◆ Work order
Output the data below in full, byte for byte. Nothing may differ.

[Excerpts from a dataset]
<<<<

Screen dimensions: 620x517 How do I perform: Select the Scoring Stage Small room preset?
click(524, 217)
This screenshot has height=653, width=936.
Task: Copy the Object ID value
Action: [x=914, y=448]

>>>>

◆ Output below
Screen dimensions: 620x517 How do I perform: Select the Scoring Stage Small room preset?
click(524, 217)
This screenshot has height=653, width=936.
Task: Copy the Object ID value
Action: [x=914, y=448]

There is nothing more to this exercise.